Kolase.id – Suara gemericik air terdengar sayup menyambut, jauh sebelum wujud sungai itu terlihat. Di balik rerimbunan hutan tropis khas Kalimantan Barat, sebuah aliran—yang tampak tak lebih besar dari parit primer perkotaan—justru menggerakkan roda perubahan di Kampung Silit, Desa Nanga Pari, Kecamatan Sepauk, Kabupaten Sintang.
Di tepian sungai dengan air yang tetap bening dalam gerak dinamis, berdiri bangunan kecil setinggi dada orang dewasa. Itulah rumah bagi turbin Pembangkit Listrik Tenaga Mikrohidro (PLTMH) Peraya Pagelang Bersinar. Sumber cahaya itu sudah hampir satu dekade menerangi malam di Kampung Silit.
Reporter Kolase Alfiyyah Ajeng Nurardita bersama tim Wahana Lingkungan Hidup Indonesia (WALHI) Kalimantan Barat, menempuh perjalanan panjang untuk menyaksikan bagaimana sungai mungil itu mampu menyalakan sebuah kampung yang sudah lama tenggelam dalam gulita.
Lima Ratus Kilometer Menuju Cahaya
Rute menuju Dusun Silit bukan sekadar perjalanan geografis, ini adalah gambaran isolasi yang dialami banyak kampung di pedalaman Kalimantan, khususnya di daerah timur Kalimantan Barat.
Dari Pontianak, ibu kota provinsi, perjalanan darat menuju Sintang harus menempuh sekitar 395 kilometer melalui jalan negara yang memanjang melewati Sungai Ambawang, Tayan, hingga menuju ke kabupaten berjuluk Bumi Senentang itu.
Dari Sintang, perjalanan berlanjut ke Desa Nanga Pari sejauh sekitar 130 kilometer, memasuki jalur yang makin sempit, berdebu, dan berliku.
Setelah memasuki Nanga Pari, jalan menuju Kampung Silit berubah menjadi kombinasi tanah merah dan kerikil. Motor-motor warga melaju perlahan di antara pagar hutan, terkadang harus berhenti menghindari kubangan.
Kendati tidak ditemukan data pasti mengenai jarak dari kantor desa ke rumah turbin, warga setempat memperkirakan rutenya tak lebih dari belasan kilometer perjalanan yang memakan waktu hampir satu jam karena kondisi medan.
Perjalanan lebih dari 500 kilometer ini mencerminkan betapa jauhnya kampung ini dari hiruk-pikuk pusat provinsi. Cahaya yang mereka nikmati malam hari berasal dari turbin yang dibangun dengan jerih payah sendiri, bukan dari jaringan listrik nasional.
Asal Usul Cahaya
Gagasan membangun PLTMH bermula pada tahun 2014, di tengah keterisolasian Kampung Silit dari listrik PLN. Tanpa jaringan, warga hanya mengandalkan lampu minyak atau genset kecil yang boros bahan bakar.

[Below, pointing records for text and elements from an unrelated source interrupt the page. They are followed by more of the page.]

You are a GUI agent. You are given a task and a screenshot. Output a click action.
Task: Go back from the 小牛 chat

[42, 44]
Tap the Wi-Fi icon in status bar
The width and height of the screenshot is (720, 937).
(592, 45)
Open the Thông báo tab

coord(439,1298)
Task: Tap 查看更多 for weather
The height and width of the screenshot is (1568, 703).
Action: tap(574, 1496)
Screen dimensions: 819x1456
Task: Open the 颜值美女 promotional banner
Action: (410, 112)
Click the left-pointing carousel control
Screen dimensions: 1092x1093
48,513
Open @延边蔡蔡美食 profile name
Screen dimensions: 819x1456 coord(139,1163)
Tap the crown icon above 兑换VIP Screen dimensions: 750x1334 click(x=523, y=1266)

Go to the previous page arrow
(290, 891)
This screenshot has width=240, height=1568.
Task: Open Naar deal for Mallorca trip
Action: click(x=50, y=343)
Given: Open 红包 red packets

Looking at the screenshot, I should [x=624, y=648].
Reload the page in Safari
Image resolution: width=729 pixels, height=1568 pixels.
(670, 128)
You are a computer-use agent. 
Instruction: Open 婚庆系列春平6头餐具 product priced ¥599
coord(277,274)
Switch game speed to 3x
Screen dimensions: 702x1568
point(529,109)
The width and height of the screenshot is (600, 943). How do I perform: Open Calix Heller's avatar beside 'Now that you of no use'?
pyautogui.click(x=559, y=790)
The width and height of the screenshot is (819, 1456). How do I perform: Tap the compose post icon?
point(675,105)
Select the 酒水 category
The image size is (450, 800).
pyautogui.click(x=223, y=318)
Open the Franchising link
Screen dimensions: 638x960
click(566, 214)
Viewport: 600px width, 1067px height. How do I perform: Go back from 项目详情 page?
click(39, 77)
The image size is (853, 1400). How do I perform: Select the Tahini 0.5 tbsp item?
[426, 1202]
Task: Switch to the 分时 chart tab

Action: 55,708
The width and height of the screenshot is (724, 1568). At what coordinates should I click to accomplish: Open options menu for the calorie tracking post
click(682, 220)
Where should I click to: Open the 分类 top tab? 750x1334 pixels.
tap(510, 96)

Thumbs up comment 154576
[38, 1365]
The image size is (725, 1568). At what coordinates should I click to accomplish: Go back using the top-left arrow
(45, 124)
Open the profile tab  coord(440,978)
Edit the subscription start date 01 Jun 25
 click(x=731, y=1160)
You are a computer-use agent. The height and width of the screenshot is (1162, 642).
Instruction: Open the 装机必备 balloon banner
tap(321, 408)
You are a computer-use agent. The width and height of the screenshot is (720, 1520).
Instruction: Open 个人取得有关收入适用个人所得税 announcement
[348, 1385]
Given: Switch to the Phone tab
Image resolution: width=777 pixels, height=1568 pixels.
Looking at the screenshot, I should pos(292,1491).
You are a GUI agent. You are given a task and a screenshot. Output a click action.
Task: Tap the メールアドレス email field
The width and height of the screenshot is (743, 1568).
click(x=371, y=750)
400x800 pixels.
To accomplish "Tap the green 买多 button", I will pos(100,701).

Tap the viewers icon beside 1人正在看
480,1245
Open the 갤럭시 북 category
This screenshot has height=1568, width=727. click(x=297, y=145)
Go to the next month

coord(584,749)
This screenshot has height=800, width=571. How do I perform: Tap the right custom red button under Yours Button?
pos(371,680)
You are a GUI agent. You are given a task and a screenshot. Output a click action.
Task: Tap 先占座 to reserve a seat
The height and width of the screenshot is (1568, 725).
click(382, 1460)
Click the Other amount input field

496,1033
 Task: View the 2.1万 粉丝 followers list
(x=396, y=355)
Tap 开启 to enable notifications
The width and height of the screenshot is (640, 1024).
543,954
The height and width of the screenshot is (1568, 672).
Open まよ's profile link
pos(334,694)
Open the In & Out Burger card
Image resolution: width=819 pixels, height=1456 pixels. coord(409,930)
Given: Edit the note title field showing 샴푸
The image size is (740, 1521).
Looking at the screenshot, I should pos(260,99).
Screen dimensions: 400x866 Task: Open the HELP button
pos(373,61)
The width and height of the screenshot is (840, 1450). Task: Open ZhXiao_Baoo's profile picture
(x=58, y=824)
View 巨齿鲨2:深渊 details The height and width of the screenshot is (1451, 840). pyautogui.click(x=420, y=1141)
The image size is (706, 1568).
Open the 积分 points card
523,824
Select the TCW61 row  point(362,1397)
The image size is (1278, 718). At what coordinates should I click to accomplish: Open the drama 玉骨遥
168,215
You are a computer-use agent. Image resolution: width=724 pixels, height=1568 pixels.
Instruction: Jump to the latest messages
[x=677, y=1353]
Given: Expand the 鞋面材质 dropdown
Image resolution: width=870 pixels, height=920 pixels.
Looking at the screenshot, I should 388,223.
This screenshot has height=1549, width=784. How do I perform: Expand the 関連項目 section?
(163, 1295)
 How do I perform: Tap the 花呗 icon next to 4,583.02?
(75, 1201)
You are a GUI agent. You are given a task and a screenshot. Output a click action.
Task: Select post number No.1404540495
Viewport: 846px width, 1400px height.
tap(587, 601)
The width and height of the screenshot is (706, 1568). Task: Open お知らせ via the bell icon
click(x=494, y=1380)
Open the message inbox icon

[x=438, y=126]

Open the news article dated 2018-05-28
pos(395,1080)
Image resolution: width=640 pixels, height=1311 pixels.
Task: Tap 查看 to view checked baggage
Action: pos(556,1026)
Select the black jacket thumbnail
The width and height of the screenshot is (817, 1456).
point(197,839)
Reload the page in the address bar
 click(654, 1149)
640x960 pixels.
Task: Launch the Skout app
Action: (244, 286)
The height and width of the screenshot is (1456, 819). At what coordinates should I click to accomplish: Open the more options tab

Dari diskusi panjang hingga rembug kampung, lahirlah kesepakatan kolektif, membangun pembangkit mikrohidro dengan modal sendiri.
Pada 2016, setelah meminjam dana sekitar Rp600 juta dari Credit Union lokal, bendungan kecil dibuat di hulu sungai. Air diarahkan melalui pipa logam berdiameter besar menuju turbin, menggerakkan generator yang menghasilkan listrik dengan kapasitas 96 kilowatt, kapasitas yang cukup besar untuk sebuah kampung kecil.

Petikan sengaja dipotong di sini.